The 1985-1986 Season

I personally think Dick Ebersol did a pretty good job in his time at the helm, specifically with the 1984-1985 season that was anchored by Billy Crystal and Martin Short, but the accepted narrative is that Michaels returned as an infallible savior following his lengthy absence. The trouble is, Michaels did more harm than good in his first year back thanks to a trendy but comedy-averse cast of young Hollywood actors like Anthony Michael Hall, Randy Quaid, Joan Cusack, and Robert Downey Jr. One of the people that didn’t make the cut during the audition process that year? A more experienced Jim Carrey than the one who had showcased himself for producers in 1980.

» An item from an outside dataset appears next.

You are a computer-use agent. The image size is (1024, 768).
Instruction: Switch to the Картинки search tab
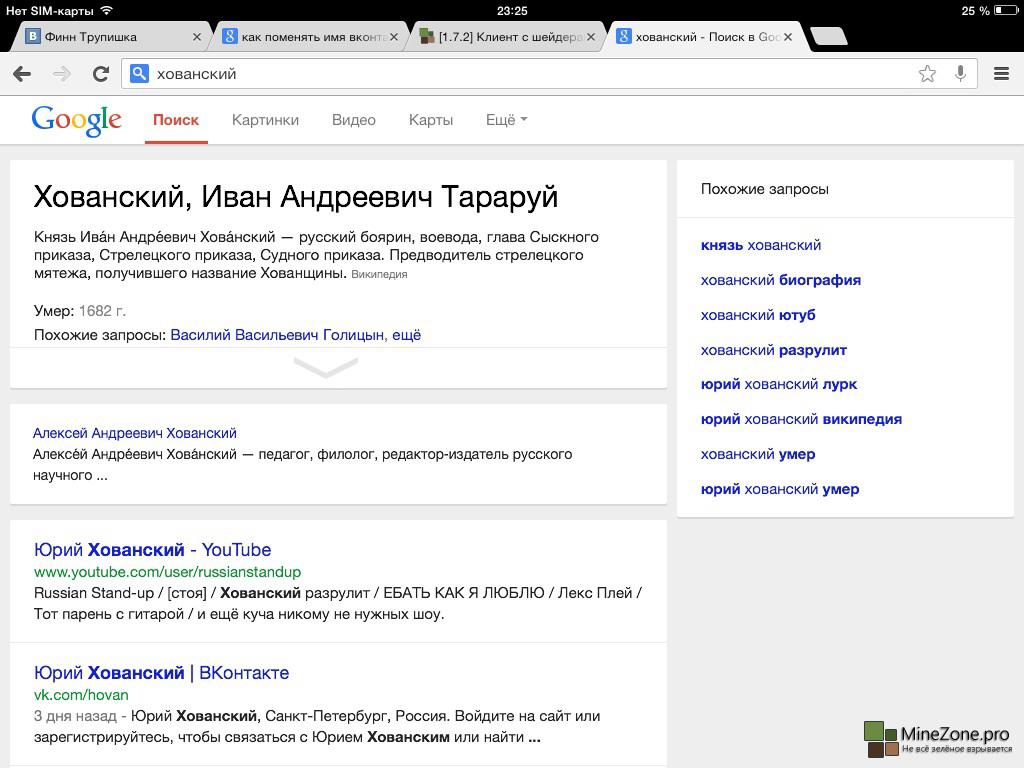265,120
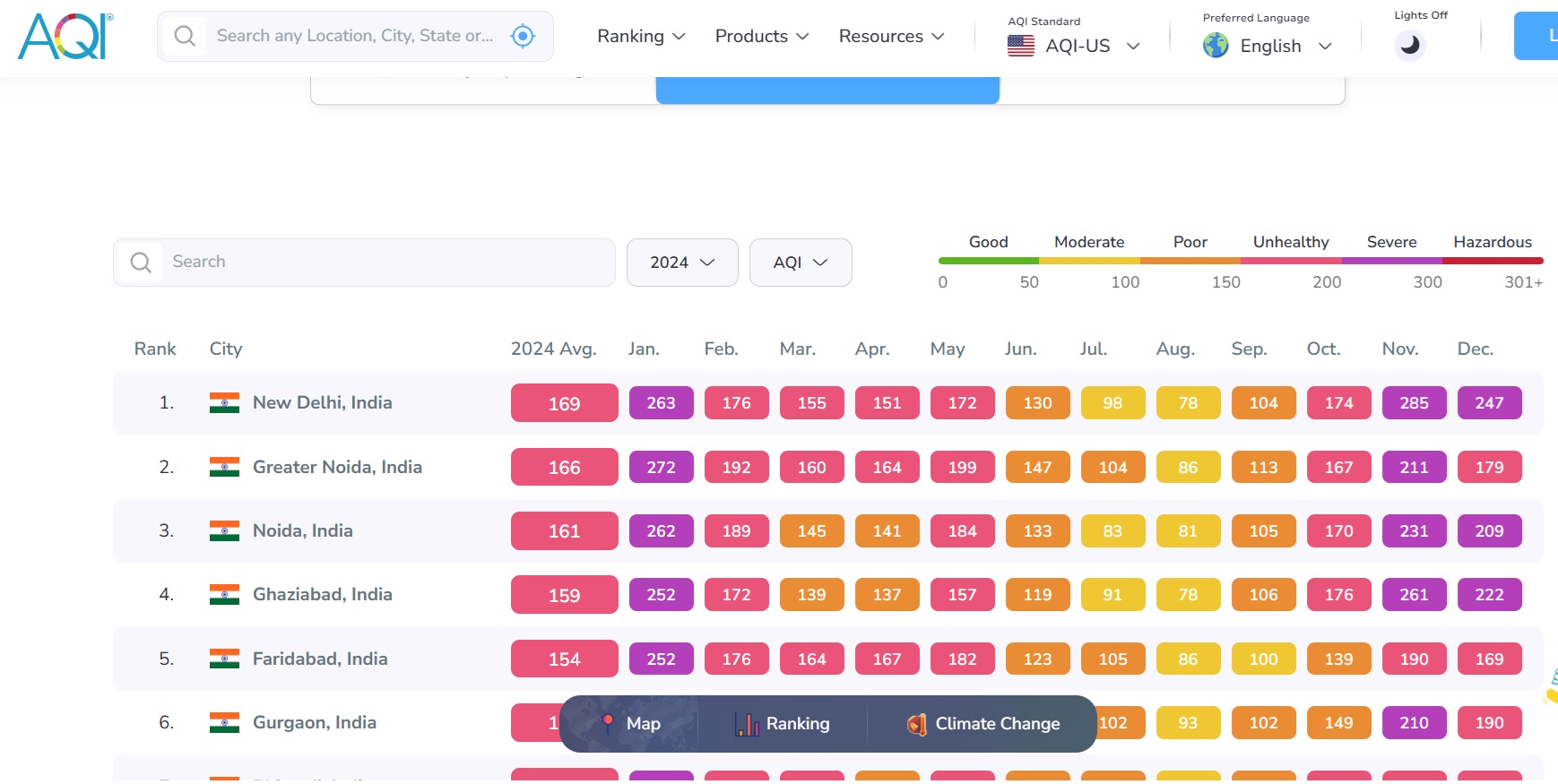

Despite his top place on the food chain at Saturday Night Live, however, Michaels denied any direct responsibility for the decision to reject Carrey when he spoke to James Andrew Miller and Tom Shales for Live From New York:

Jim Carrey never auditioned for me personally. There is an audition tape which we almost played on the twenty-fifth-anniversary show — if he had come that night, we would have. We have all the audition tapes. Carrey, I think, auditioned for Al Franken the year I was executive producer and Tom Davis and Al were the producers along with Jim Downey. In ’85 when Brandon got me to come back, his whole argument was I had to learn how to delegate. Dick had run it successfully that way, and so Tom, Al, and Jim did their stuff and I sort of approved things. But later that season, when Brandon was again thinking about cancelling the show, he told me, “You have to completely take charge of everything again.”

Unsurprisingly, Michaels fired almost everyone from the 1985-1986 cast at season’s end, retaining only Jon Lovitz, Dennis Miller, and Nora Dunn. When he sought to build what would eventually become the second great Saturday Night Live ensemble, though, it seemed like Carrey would got another shot.